PAGE TEXT:
▼

El-Metwally estimated relative SD for six sites in Egypt. MBE% and RMSE% values varied from −0.2% to −13.3% and 2.3% to 14.5%, respectively [23]. Temporal and spatial distribution of bright sunshine hours over Greece were estimated by Matzarakis and Katsoulis and the correlation coefficient (R) and RMSE were found to be 0.87 and 9.90 h, 0.58 and 6.15 h, 0.89 and 4.69 h, 0.86 and 6.22 h, and 0.84 and 5.33 h for annual sunshine, winter, spring, summer, and autumn, respectively [24]. The relative SD was estimated from the cloud data using three empirical formulae for Egypt in the study of Robaa. It was found that relative percentage error (e), mean percentage error (MPE), MBE, and RMSE were changed from −7.2698% to +3.7908%, −0.6240% to +0.8069%, −0.0053 to +0.0070, and 0.0046 to 0.0160, respectively [26]. A simple model was set up by Stanghellini [75] to evaluate monthly SD for various sites in Italy on the basis of the mean daily cloudiness. It is found that monthly MBE was in the range of −17.3 h to 14.9 h.

▲

YOUR TASKS:
- 1) Name every researcher mentioned by name in the sunshine-hours passage.
- 2) Please pick up the sunshine-hours passage after its final sentence and keep writing.

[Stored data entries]
▼

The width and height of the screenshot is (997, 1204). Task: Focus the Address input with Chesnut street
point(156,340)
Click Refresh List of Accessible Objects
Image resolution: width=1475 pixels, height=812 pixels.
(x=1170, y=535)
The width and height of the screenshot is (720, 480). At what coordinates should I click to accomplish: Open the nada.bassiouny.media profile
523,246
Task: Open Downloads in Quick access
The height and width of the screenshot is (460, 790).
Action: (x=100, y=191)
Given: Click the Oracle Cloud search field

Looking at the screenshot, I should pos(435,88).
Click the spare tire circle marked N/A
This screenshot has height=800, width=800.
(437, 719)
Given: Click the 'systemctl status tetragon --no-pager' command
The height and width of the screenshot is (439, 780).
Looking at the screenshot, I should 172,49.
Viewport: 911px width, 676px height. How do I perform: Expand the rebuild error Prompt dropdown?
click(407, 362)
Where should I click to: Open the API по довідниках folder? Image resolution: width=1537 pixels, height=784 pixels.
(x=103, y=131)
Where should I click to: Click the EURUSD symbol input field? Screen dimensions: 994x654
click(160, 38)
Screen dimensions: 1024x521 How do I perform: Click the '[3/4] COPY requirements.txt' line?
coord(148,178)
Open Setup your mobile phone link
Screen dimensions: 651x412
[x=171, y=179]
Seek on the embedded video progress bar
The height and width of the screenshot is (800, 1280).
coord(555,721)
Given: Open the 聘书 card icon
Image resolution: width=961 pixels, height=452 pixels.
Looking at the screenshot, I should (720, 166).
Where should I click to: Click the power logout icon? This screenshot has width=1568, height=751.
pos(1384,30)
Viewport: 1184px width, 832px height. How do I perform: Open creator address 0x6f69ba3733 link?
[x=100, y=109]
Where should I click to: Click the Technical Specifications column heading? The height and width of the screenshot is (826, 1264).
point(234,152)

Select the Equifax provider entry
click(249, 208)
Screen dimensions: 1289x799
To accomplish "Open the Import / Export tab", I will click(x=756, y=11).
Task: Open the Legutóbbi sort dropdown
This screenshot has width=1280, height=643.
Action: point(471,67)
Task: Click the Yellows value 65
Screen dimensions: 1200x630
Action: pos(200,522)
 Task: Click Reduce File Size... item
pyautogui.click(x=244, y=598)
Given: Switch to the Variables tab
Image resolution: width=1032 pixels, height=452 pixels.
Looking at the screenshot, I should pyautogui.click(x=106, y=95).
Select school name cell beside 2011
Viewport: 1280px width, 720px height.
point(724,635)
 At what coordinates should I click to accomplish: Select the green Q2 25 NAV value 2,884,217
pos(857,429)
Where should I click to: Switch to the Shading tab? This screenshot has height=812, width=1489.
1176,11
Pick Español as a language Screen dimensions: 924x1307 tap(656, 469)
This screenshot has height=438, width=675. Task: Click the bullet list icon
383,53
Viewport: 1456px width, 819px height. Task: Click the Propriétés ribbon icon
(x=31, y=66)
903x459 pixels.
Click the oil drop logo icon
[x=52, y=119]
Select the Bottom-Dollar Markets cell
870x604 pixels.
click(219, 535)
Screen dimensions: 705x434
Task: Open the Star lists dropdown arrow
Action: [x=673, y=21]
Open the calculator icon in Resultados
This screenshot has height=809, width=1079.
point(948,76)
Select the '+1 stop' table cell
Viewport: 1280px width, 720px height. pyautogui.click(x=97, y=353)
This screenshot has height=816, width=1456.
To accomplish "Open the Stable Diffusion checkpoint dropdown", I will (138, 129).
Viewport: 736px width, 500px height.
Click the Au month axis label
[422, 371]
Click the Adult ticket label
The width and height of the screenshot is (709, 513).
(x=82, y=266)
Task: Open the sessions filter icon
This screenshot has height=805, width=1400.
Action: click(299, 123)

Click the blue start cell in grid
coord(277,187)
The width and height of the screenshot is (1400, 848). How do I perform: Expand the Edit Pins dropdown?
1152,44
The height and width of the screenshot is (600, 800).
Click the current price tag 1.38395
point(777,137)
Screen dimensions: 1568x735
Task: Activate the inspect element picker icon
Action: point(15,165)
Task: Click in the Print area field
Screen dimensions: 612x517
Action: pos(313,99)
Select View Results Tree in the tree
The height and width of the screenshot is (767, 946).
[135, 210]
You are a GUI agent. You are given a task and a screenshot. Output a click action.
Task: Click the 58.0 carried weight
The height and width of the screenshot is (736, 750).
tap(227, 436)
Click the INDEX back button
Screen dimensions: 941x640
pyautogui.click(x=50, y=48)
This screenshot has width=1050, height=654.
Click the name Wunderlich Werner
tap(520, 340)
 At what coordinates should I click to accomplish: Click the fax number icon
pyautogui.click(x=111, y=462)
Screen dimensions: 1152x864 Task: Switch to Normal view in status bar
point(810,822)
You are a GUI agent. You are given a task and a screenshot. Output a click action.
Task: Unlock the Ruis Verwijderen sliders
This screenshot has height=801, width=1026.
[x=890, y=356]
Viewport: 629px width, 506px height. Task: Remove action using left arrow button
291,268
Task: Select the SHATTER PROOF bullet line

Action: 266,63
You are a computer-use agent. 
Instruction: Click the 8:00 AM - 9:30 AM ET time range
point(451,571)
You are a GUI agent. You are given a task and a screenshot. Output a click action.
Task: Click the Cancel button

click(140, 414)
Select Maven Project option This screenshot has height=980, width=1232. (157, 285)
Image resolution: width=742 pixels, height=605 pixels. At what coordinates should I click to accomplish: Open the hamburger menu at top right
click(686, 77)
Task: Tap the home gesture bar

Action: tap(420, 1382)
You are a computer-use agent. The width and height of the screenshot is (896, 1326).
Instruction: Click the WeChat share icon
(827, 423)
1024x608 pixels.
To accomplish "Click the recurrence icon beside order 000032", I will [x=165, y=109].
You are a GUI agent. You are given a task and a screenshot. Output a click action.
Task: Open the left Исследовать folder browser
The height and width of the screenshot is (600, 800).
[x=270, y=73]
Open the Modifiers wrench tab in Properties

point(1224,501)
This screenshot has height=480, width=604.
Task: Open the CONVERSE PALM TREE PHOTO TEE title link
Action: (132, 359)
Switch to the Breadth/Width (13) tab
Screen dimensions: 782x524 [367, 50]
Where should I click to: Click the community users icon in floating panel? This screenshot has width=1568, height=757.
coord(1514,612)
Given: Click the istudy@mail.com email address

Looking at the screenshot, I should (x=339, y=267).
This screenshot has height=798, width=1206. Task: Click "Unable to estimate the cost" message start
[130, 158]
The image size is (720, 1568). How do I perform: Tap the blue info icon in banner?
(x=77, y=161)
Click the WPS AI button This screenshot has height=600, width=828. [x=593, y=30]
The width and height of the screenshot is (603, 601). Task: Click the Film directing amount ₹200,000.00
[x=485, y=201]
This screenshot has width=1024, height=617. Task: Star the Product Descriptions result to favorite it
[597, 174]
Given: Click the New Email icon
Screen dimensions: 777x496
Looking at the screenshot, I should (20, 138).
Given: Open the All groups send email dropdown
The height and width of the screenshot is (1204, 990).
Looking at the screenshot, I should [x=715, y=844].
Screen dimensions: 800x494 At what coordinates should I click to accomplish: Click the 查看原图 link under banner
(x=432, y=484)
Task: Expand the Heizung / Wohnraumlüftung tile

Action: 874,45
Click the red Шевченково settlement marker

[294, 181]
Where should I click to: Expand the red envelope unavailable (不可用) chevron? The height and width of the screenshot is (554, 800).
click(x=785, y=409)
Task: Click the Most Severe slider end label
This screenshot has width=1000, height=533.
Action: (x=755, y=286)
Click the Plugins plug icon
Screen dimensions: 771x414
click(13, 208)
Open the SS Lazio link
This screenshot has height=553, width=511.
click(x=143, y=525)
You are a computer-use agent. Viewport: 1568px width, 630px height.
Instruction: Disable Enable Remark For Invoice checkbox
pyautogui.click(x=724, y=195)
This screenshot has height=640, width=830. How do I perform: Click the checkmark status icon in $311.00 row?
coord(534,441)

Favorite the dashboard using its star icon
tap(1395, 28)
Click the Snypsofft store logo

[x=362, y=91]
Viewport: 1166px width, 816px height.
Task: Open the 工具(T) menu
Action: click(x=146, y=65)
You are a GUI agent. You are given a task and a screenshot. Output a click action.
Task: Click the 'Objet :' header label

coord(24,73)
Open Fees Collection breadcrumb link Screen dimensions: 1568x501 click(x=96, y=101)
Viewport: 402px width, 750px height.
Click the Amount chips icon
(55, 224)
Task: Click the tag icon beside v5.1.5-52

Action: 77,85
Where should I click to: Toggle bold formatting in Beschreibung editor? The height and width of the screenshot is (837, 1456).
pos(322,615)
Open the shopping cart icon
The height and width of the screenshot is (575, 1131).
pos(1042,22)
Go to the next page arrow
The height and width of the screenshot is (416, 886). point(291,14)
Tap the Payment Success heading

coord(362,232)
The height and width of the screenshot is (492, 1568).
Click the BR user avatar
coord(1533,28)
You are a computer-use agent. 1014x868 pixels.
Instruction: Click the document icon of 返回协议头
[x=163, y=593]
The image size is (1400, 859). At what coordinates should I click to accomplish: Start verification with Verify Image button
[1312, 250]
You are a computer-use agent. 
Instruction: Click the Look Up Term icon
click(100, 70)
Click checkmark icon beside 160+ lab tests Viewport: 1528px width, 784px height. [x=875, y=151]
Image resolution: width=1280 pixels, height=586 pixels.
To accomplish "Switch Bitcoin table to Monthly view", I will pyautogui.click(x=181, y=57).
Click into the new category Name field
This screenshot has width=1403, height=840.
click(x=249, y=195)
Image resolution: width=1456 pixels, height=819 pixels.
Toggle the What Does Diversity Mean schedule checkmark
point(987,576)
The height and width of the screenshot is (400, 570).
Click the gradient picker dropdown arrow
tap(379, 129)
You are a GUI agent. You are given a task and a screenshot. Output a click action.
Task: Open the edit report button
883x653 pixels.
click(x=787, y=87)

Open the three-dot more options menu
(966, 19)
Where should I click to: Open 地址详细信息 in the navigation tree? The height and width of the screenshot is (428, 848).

▲

YOUR RESPONSES:
- 1) El-Metwally, Matzarakis, Katsoulis, Robaa, Stanghellini

- 2)
4. Conclusions
This paper presents a study on the monthly mean estimation of daily SD using three ANN methods, GRNN, MLP, and RBF, which were applied to 34 stations in Turkey. Month, day length, and cloud coverage data were selected and used as input parameters of the constructed models. Since day length can be calculated using astronomical factors and cloud cover obtained visually, monthly mean SD can be determined very accurately for any region by choosing an appropriate ANN model and without using any measuring instrument if enough historical SD and cloud cover database exist. The statistical indicators have shown that GRNN and MLP models work better than RBF model. Results obtained here seem to be good enough because Turkey has geographically and climatologically diverse zones, meaning that the range of distribution of SD over the country is not homogeneous. Also, it should be noted that the visual determination of cloud coverage is a subjective work which may also cause some error and affects the accuracy of the models used here.
Conflict of Interests
The authors declare that there is no conflict of interests regarding the publication of this paper.